*WHAT YOU ARE ASKED TO DO*. Transcribe exactly, and only, the lines from the one containing "Open the Format menu" through the end of the entries below, leaving the pictures out.

○ ○ ○ ○ ○

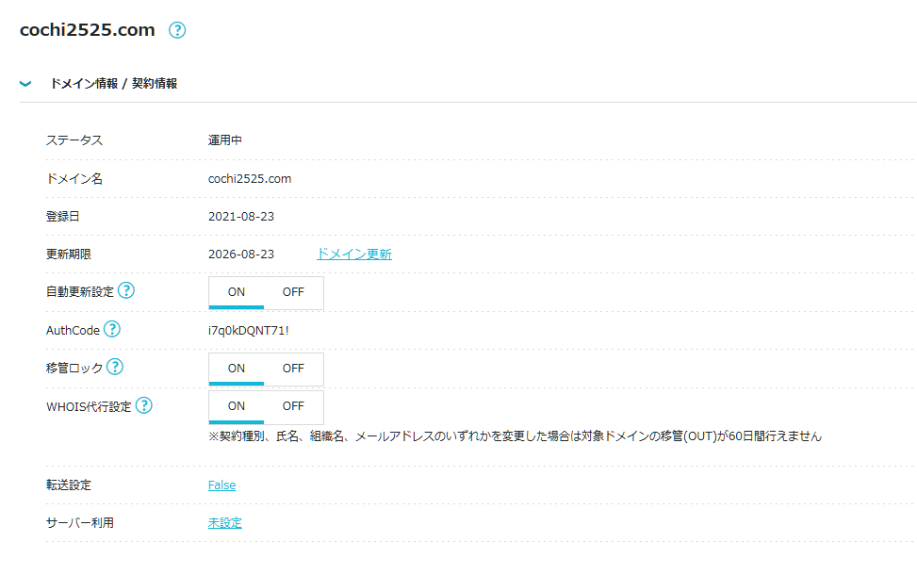Click the cochi2525.com page title
The width and height of the screenshot is (917, 575).
[x=88, y=30]
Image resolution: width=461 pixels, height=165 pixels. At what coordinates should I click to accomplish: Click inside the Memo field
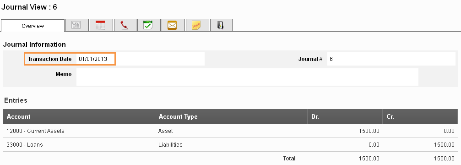coord(247,77)

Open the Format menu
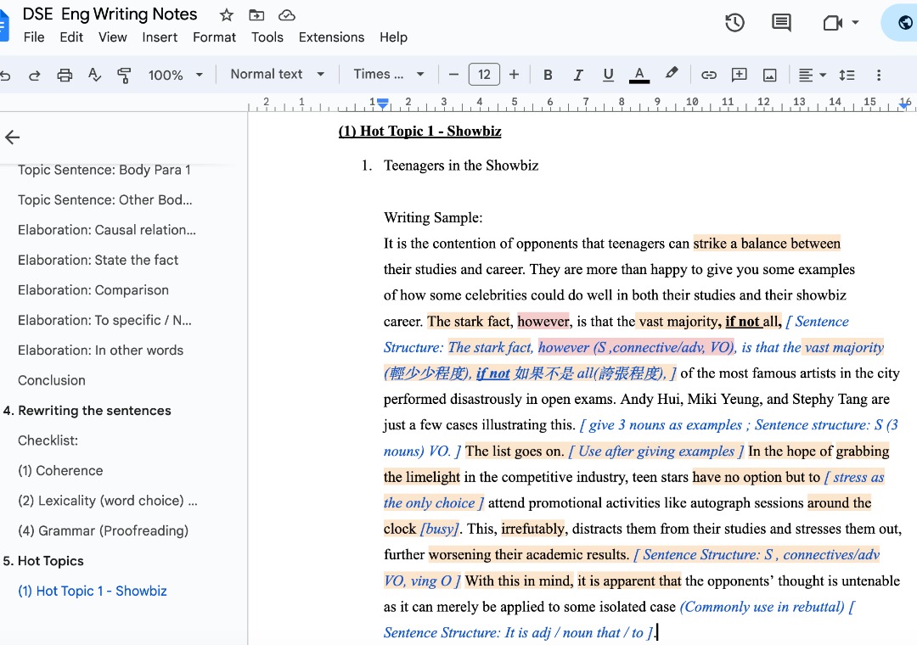click(214, 37)

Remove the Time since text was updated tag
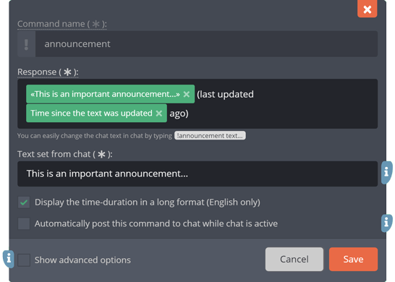tap(159, 114)
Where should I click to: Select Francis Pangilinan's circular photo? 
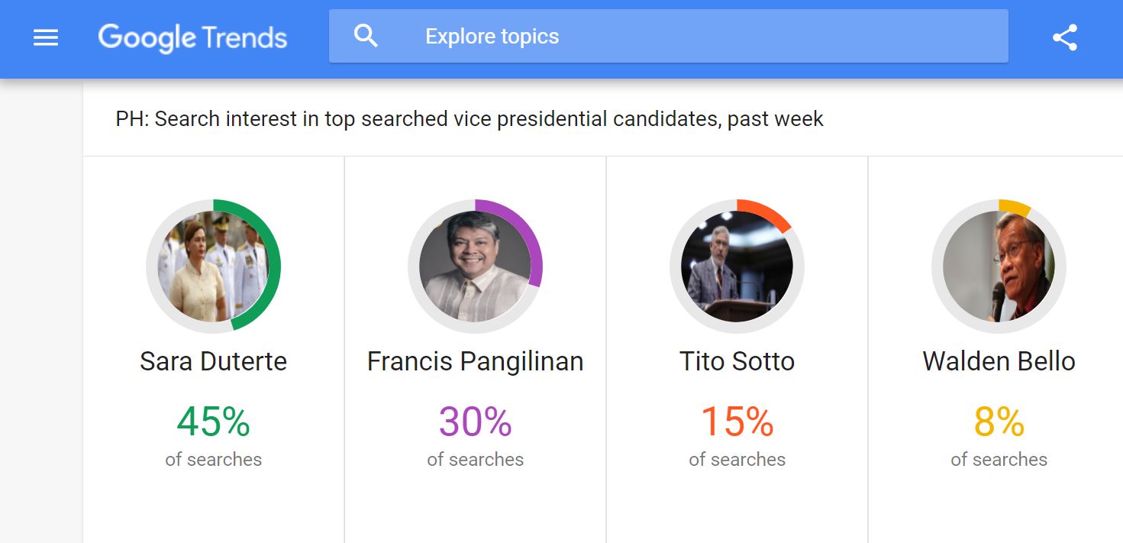tap(475, 266)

○ ○ ○ ○ ○

*SOLUTION TO THIS PROBLEM*.
Open the Format menu
click(214, 37)

Remove the Time since text was updated tag
tap(159, 114)
Where should I click to: Select Francis Pangilinan's circular photo? 
tap(475, 266)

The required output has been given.